A report has revealed that California Democrats, including the Newsom administration, were aware for months of a roughly $2 billion budget accounting error related to the state's public employee retirement system, CalPERS, even as Governor Gavin Newsom’s January spending plan projected a $3 billion deficit for the coming fiscal year [1]. The error, which could reduce the projected deficit, was identified by the nonpartisan Legislative Analyst’s Office as early as February but was not publicly disclosed until April, according to a memo reported by KCRA 3 [1].

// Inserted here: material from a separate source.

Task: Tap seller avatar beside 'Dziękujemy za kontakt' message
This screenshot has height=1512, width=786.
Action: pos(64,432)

The Legislative Analyst’s Office detailed that the administration double-counted some retirement contribution rates, resulting in a $1.6 billion error, and made another miscalculation involving future contribution estimates, adding $450 million, for a total of approximately $2 billion [1]. Legislative Analyst Gabe Petek stated that such errors are not uncommon due to the complexity of California’s budget and that the issue is expected to be corrected in Newsom’s updated May budget proposal [1].

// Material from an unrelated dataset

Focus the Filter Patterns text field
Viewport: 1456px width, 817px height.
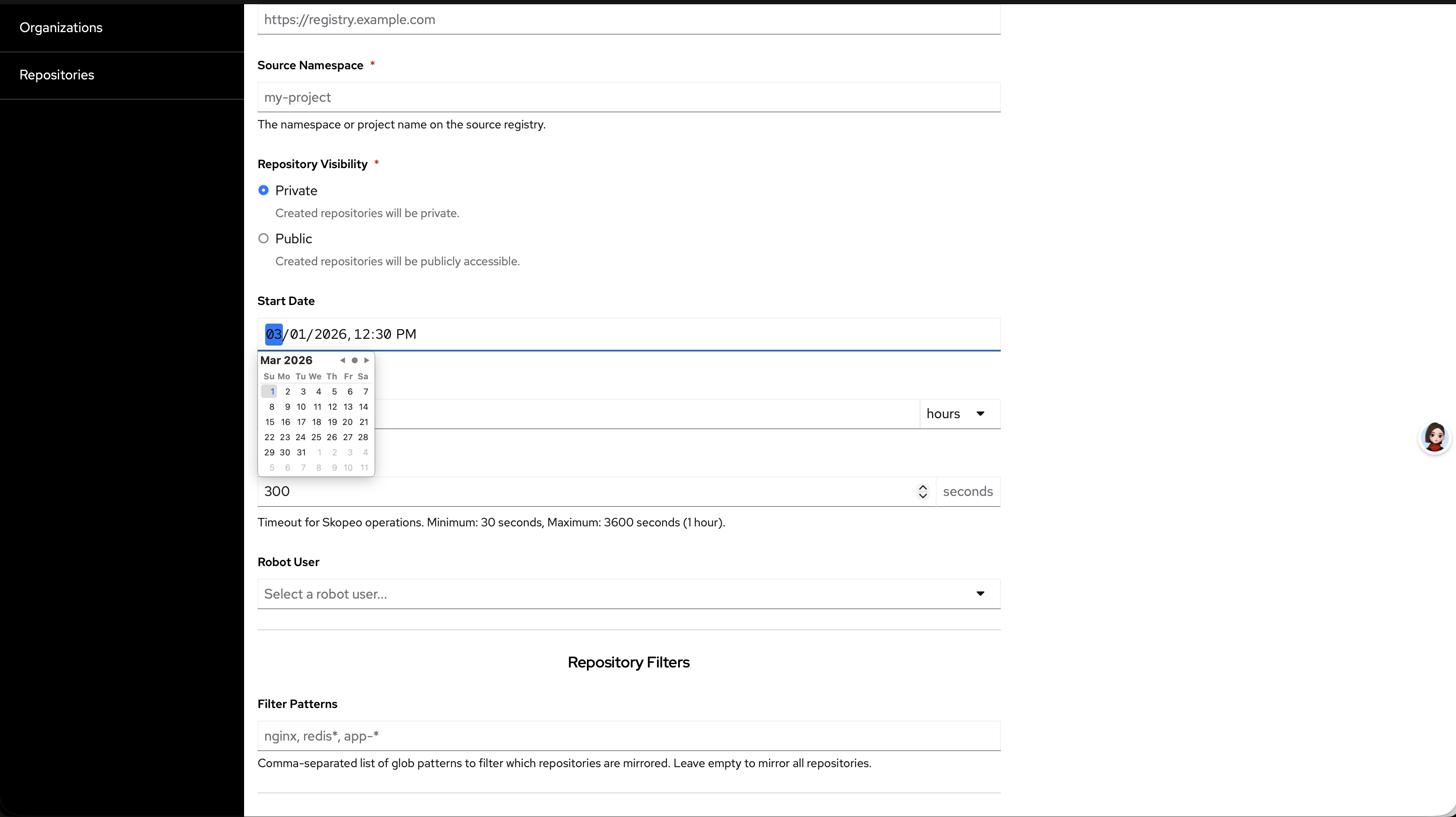pyautogui.click(x=628, y=735)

However, the Newsom administration disputes the characterization of the issue as an error, with Department of Finance spokesman H.D. Palmer describing it as a revision to better estimate pension-related payments rather than a calculation mistake [1]. The lack of public disclosure has drawn scrutiny, especially as lawmakers continued to warn of budget shortfalls while the issue remained internal [1].

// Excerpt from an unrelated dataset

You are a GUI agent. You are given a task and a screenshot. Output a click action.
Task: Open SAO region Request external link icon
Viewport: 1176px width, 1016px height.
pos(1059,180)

Despite the correction, state analysts warn that California faces much larger long-term budget problems, with annual deficits projected between $20 billion and $35 billion, raising serious concerns about the state’s fiscal sustainability [1]. The Legislative Analyst’s Office also cautioned that the governor’s budget is only "roughly balanced" due to higher revenue assumptions and that a potential stock market downturn could sharply reduce income tax revenue, further jeopardizing the state’s financial position [1]. Lawmakers are expected to intensify budget negotiations when Newsom releases his revised proposal in May [1].
CONCLUSION
The revelation of a $2 billion budget error in California highlights ongoing fiscal management challenges, though the correction may slightly reduce the projected deficit. However, analysts warn that the state’s long-term budget outlook remains dire, with persistent multiyear deficits and vulnerability to economic downturns.